[DATA TO PROCESS — start]

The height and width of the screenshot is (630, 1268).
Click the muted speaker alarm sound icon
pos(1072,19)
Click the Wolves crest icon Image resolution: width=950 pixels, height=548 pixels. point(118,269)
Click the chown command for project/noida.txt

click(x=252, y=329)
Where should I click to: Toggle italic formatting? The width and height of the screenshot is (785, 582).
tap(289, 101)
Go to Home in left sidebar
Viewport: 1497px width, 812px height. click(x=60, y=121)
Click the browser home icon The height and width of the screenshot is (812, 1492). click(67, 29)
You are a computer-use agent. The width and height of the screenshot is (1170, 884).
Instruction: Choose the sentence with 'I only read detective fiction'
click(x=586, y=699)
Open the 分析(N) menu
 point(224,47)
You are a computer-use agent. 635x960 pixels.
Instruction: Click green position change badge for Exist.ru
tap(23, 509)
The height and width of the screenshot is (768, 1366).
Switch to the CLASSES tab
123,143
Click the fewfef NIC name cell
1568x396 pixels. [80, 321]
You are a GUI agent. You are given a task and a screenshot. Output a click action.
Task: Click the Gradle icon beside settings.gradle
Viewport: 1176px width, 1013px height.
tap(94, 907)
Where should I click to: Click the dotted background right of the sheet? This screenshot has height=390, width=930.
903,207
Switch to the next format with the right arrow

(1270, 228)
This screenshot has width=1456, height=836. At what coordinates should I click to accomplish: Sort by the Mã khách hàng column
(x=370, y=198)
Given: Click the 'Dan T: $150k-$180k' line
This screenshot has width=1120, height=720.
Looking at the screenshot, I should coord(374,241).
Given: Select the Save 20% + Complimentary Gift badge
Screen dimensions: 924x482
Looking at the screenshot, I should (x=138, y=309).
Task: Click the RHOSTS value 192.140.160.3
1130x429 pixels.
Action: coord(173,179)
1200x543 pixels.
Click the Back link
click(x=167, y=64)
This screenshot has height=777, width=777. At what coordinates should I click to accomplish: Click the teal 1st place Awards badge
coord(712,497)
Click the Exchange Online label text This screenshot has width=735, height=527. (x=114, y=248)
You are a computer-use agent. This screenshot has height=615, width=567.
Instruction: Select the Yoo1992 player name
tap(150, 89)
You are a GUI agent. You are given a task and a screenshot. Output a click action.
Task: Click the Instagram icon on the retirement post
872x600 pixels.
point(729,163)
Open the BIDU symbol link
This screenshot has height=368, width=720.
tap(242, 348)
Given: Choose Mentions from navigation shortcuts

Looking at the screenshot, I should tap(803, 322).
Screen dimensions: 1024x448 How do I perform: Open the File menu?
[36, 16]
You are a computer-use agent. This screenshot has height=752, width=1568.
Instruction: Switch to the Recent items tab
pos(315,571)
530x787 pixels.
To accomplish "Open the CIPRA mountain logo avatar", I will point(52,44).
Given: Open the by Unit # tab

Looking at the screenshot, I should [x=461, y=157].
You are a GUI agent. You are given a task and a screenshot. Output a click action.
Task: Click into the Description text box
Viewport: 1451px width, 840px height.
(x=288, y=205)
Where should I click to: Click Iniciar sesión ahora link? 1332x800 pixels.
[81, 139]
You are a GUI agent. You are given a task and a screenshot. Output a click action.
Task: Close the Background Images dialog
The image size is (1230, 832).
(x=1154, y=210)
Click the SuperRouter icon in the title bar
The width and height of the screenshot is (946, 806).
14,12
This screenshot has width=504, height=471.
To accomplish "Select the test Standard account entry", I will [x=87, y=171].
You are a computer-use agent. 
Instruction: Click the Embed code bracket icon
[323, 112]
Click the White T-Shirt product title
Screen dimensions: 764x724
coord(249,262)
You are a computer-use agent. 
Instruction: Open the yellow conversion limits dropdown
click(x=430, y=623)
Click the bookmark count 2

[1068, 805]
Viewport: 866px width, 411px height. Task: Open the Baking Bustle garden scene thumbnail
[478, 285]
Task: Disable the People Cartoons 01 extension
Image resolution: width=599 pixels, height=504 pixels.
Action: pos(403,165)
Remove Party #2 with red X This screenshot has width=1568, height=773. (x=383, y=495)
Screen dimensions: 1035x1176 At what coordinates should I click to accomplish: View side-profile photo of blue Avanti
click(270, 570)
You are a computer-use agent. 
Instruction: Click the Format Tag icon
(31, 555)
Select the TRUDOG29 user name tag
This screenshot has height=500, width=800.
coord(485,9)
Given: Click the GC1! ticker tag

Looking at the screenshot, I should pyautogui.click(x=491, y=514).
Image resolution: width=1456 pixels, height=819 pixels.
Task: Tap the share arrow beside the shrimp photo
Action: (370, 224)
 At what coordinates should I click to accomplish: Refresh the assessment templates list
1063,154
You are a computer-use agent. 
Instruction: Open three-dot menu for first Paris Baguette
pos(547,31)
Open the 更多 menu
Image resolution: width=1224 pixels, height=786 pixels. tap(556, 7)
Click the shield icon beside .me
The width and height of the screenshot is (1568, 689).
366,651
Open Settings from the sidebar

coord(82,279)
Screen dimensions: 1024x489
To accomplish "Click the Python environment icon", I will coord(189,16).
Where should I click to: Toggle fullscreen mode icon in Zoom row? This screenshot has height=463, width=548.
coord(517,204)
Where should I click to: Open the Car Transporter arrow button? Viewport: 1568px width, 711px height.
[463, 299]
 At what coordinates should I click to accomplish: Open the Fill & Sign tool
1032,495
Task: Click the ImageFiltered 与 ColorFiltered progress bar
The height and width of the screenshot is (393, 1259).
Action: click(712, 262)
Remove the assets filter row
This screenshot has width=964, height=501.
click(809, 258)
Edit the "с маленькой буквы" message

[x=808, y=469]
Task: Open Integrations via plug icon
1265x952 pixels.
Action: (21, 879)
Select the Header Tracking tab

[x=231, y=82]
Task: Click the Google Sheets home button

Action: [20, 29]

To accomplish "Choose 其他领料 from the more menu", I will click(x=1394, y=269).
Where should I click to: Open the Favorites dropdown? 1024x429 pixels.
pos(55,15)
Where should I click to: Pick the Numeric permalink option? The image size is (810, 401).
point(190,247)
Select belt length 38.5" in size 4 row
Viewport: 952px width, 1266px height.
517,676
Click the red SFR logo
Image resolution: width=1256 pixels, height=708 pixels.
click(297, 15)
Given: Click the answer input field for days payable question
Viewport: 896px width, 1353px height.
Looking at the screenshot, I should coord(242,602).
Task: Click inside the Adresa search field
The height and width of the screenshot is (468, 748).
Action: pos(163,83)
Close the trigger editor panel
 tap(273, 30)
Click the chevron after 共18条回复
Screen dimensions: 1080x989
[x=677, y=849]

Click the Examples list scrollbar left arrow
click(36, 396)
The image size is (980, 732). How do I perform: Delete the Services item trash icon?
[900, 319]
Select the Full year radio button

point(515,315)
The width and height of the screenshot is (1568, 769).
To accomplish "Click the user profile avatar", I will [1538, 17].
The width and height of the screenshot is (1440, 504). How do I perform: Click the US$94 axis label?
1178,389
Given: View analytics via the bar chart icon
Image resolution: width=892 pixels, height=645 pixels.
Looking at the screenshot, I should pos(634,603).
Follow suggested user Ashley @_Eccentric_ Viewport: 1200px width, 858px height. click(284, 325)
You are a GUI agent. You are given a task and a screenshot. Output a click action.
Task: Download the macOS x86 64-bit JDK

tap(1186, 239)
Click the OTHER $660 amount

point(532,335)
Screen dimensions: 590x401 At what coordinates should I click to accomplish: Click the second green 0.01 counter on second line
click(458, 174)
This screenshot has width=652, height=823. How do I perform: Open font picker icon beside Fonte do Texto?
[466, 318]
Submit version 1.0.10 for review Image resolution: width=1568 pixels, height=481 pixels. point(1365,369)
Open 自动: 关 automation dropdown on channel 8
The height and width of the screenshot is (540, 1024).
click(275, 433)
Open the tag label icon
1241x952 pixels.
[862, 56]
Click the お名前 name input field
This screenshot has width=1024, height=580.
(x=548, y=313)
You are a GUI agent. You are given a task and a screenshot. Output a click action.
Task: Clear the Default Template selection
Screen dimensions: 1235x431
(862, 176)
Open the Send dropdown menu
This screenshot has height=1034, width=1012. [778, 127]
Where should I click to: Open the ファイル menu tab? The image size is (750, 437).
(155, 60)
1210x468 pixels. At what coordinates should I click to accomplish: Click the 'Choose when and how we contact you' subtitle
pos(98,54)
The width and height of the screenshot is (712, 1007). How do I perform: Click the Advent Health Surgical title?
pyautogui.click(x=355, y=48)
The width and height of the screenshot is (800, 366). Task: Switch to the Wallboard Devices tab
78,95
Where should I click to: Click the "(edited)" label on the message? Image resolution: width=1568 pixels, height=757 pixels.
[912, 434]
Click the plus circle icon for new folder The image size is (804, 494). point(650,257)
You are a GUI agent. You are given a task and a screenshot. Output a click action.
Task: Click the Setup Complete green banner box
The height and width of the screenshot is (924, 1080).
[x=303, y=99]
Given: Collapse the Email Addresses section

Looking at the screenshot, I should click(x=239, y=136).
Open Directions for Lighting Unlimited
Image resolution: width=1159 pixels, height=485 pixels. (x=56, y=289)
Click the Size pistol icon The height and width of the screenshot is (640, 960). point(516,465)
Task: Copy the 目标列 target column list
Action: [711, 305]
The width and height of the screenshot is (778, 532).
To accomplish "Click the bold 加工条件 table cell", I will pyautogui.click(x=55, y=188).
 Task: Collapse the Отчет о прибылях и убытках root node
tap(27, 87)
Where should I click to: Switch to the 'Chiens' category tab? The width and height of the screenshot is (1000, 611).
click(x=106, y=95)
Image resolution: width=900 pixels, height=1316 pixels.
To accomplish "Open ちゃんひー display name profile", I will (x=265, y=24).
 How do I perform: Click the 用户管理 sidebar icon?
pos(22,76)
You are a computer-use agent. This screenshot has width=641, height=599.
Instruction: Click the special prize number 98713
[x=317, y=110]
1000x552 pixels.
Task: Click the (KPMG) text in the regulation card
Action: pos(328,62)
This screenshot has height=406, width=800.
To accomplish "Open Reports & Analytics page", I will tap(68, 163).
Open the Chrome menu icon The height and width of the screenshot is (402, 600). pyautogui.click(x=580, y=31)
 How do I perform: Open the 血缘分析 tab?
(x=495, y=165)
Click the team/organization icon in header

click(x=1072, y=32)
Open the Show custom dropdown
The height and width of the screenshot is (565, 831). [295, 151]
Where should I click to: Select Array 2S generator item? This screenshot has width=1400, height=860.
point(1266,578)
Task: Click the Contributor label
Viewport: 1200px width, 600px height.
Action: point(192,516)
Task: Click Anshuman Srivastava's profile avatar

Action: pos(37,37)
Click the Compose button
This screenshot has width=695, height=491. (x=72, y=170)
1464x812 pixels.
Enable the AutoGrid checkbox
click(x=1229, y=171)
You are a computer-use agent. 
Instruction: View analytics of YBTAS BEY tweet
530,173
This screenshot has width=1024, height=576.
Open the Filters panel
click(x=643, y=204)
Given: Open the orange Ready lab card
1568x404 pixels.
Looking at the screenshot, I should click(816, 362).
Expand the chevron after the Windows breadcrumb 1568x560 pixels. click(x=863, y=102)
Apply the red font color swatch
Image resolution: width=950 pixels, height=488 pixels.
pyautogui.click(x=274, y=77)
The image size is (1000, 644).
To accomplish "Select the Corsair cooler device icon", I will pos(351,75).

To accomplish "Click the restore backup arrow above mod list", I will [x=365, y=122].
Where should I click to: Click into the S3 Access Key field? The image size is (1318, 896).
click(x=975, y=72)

[DATA TO PROCESS — finish]

Return, exactly, the lines from the first line of the records above to the line containing "has height=615, width=567.", both included.

The height and width of the screenshot is (630, 1268).
Click the muted speaker alarm sound icon
pos(1072,19)
Click the Wolves crest icon Image resolution: width=950 pixels, height=548 pixels. point(118,269)
Click the chown command for project/noida.txt

click(x=252, y=329)
Where should I click to: Toggle italic formatting? The width and height of the screenshot is (785, 582).
tap(289, 101)
Go to Home in left sidebar
Viewport: 1497px width, 812px height. click(x=60, y=121)
Click the browser home icon The height and width of the screenshot is (812, 1492). click(67, 29)
You are a computer-use agent. The width and height of the screenshot is (1170, 884).
Instruction: Choose the sentence with 'I only read detective fiction'
click(x=586, y=699)
Open the 分析(N) menu
 point(224,47)
You are a computer-use agent. 635x960 pixels.
Instruction: Click green position change badge for Exist.ru
tap(23, 509)
The height and width of the screenshot is (768, 1366).
Switch to the CLASSES tab
123,143
Click the fewfef NIC name cell
1568x396 pixels. [80, 321]
You are a GUI agent. You are given a task and a screenshot. Output a click action.
Task: Click the Gradle icon beside settings.gradle
Viewport: 1176px width, 1013px height.
tap(94, 907)
Where should I click to: Click the dotted background right of the sheet? This screenshot has height=390, width=930.
903,207
Switch to the next format with the right arrow

(1270, 228)
This screenshot has width=1456, height=836. At what coordinates should I click to accomplish: Sort by the Mã khách hàng column
(x=370, y=198)
Given: Click the 'Dan T: $150k-$180k' line
This screenshot has width=1120, height=720.
Looking at the screenshot, I should coord(374,241).
Given: Select the Save 20% + Complimentary Gift badge
Screen dimensions: 924x482
Looking at the screenshot, I should (x=138, y=309).
Task: Click the RHOSTS value 192.140.160.3
1130x429 pixels.
Action: coord(173,179)
1200x543 pixels.
Click the Back link
click(x=167, y=64)
This screenshot has height=777, width=777. At what coordinates should I click to accomplish: Click the teal 1st place Awards badge
coord(712,497)
Click the Exchange Online label text This screenshot has width=735, height=527. (x=114, y=248)
You are a computer-use agent. This screenshot has height=615, width=567.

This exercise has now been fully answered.